Projet de décret infirmier : l'autonomie en danger ?

La consultation infirmière réduite à une liste d'actes, loin de l'esprit de la loi de juin !

Le projet de décret en Conseil d’État sur la profession d’infirmier, actuellement en finalisation, constitue une étape attendue depuis la promulgation de la loi du 28 juin dernier. Il sera complété dans ses orientations et organisation pratique par une réglementation définie par des arrêtés.

S’il présente des avancées notables pour notre profession, il suscite déjà de fortes réserves pour notre syndicat, y compris de la part de l’Ordre national des infirmiers qui dénonce un texte « très éloigné des décisions du Parlement ».

 Il est en effet choquant de limiter la consultation infirmière, dans le cadre du rôle propre défini par le Code de la santé publique, à une simple liste d’actes, alors que la loi prévoyait une compétence globale et accordait sa confiance à l’infirmier pour élaborer une véritable consultation. C’est un coup porté à l’autonomie légitime que la loi entendait reconnaître à l’infirmière libérale dans son domaine d’activité, qu’elle maîtrise.                                                         

📌 Résumé du projet de décret

Il précise les domaines d’activité et compétences des infirmiers diplômés d’État.

  • Activités et rôle global : analyse, organisation, réalisation et évaluation des soins, en coordination avec les autres acteurs de santé, du social, du médico-social et de l’éducatif ;
  • Diagnostic infirmier : officiellement reconnu, permettant de définir les interventions adaptées pour la personne ou le groupe ;
  • Consultation infirmière : définie comme un entretien clinique complet, incluant recueil et analyse de données, évaluation et ajustement des soins, prescriptions infirmières si nécessaire, organisation et coordination dans le parcours de santé ;
  • Missions élargies : dépistage, prévention, éducation thérapeutique, évaluation de l’autonomie, participation au soulagement de la douleur, accompagnement en fin de vie, actions de santé publique ;
  • Prescription : possibilité de prescrire certains produits de santé et examens complémentaires (liste fixée par arrêté) ;
  • Formation et recherche : rôle dans le développement des compétences, production de documents pour améliorer qualité et sécurité des soins ;
  • Rôle propre et délégation : l’infirmier pourra initier et évaluer certains actes, confier sous sa responsabilité certains soins aux aides-soignants, auxiliaires de puériculture et accompagnants éducatifs et sociaux ;
  • Urgences : habilitation à mettre en œuvre des protocoles d’urgence en l’absence de médecin, avec gestes conservatoires nécessaires ;
  • Autres missions : actions de secours, médecine de catastrophe, aide humanitaire.

 

Si ce projet acte des avancées importantes – reconnaissance du diagnostic et de la consultation infirmière, élargissement des missions – il reste en retrait par rapport à ce qu’a validé le Parlement.

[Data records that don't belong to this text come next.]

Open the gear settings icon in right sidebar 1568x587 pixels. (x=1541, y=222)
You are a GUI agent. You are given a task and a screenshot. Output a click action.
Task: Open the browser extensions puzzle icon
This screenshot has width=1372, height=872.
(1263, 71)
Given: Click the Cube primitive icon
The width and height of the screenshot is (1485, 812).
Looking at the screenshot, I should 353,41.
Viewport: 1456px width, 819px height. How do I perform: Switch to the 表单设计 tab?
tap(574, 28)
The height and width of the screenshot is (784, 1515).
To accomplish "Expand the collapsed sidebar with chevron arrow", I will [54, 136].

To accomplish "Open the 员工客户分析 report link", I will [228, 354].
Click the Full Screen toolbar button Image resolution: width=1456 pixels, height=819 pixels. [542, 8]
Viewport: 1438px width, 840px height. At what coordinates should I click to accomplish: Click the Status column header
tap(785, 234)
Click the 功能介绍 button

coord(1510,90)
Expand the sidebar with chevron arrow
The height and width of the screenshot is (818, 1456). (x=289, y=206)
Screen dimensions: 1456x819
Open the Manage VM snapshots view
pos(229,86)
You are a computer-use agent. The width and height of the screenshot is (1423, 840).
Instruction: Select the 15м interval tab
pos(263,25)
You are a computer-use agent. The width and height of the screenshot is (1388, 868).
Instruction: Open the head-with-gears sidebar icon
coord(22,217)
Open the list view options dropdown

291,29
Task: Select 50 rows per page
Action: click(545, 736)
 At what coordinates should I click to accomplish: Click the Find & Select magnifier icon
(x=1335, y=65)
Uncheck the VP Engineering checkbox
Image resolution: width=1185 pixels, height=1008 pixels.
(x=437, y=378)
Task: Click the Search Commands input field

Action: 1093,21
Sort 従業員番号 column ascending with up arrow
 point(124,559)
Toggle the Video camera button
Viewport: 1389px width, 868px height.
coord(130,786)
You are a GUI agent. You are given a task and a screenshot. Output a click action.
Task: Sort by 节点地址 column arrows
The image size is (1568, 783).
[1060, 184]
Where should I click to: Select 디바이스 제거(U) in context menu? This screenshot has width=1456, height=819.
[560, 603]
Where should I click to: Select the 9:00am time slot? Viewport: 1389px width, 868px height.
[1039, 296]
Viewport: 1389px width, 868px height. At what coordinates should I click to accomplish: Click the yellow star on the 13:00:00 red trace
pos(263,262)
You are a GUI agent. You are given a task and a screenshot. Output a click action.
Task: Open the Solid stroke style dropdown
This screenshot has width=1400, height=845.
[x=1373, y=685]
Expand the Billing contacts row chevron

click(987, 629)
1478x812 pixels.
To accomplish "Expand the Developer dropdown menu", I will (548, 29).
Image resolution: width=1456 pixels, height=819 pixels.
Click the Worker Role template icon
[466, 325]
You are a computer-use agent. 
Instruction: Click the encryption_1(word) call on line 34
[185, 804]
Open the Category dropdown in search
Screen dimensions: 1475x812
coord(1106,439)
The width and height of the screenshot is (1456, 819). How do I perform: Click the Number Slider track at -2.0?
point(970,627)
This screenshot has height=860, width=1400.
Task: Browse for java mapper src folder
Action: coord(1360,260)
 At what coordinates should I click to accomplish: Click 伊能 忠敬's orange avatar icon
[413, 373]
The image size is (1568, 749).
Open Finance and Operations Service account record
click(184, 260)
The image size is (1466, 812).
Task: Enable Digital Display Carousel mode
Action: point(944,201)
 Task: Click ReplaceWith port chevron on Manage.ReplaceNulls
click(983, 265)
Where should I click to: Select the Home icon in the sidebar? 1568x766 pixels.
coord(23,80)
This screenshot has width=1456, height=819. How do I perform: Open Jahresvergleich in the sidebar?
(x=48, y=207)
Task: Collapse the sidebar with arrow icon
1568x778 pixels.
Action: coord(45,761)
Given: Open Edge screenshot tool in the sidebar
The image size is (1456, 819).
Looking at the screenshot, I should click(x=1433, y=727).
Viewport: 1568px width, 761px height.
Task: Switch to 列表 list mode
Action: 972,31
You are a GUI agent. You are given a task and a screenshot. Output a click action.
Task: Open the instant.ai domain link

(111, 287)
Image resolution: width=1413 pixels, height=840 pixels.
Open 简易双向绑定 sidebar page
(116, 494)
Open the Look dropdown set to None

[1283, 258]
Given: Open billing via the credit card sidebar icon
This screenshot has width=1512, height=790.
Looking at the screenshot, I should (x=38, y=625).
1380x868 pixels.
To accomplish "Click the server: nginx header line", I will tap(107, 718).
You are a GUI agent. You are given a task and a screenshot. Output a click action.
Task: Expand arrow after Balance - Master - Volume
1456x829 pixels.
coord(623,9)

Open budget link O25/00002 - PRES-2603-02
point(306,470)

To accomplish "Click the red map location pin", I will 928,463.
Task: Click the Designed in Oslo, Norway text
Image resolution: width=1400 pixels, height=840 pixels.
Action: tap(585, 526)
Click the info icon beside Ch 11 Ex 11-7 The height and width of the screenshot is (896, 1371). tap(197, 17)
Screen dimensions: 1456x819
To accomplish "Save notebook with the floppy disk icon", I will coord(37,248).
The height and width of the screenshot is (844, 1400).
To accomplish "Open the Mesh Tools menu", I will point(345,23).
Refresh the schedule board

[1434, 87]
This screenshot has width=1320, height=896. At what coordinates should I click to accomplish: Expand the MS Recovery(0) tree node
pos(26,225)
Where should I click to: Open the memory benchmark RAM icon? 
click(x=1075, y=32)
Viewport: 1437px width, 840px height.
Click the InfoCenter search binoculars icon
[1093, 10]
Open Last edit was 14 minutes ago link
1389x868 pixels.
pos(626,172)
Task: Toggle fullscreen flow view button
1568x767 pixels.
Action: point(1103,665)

L’Ordre national des infirmiers l’a rappelé : le texte tel qu’il est proposé « est très éloigné des décisions du Parlement ».

Pour l’Onsil, il est indispensable que les arrêtés et décrets d’application respectent l’esprit de la loi, garantissent une réelle reconnaissance de nos compétences et s’accompagnent d’une valorisation statutaire, conventionnelle et financière. Sans cela, cette réforme risquerait de n’être qu’une modernisation de façade.

👉 Il faut souhaiter que le décret soit rapidement complété et mis en application par des arrêtés, afin que les discussions conventionnelles en cours puissent aboutir à une nomenclature en face des nouvelles missions confiées aux infirmiers.

L’exercice individuel, qui demeure majoritaire dans le champ des soins primaires, doit être préservé : l’autonomie et l’indépendance professionnelle des infirmiers libéraux sont sacrées.

Le recours à un exercice coordonné (maison de santé pluriprofessionnelle, équipe de soins primaires, centre de santé) doit rester réservé aux prises en charge qui dépassent notre rôle propre.

Les soins primaires sont apportés par chaque professionnel de santé. Ils garantissent un accès à une prise en charge globale et de proximité, intégrant éducation, prévention, coordination, traitement et surveillance.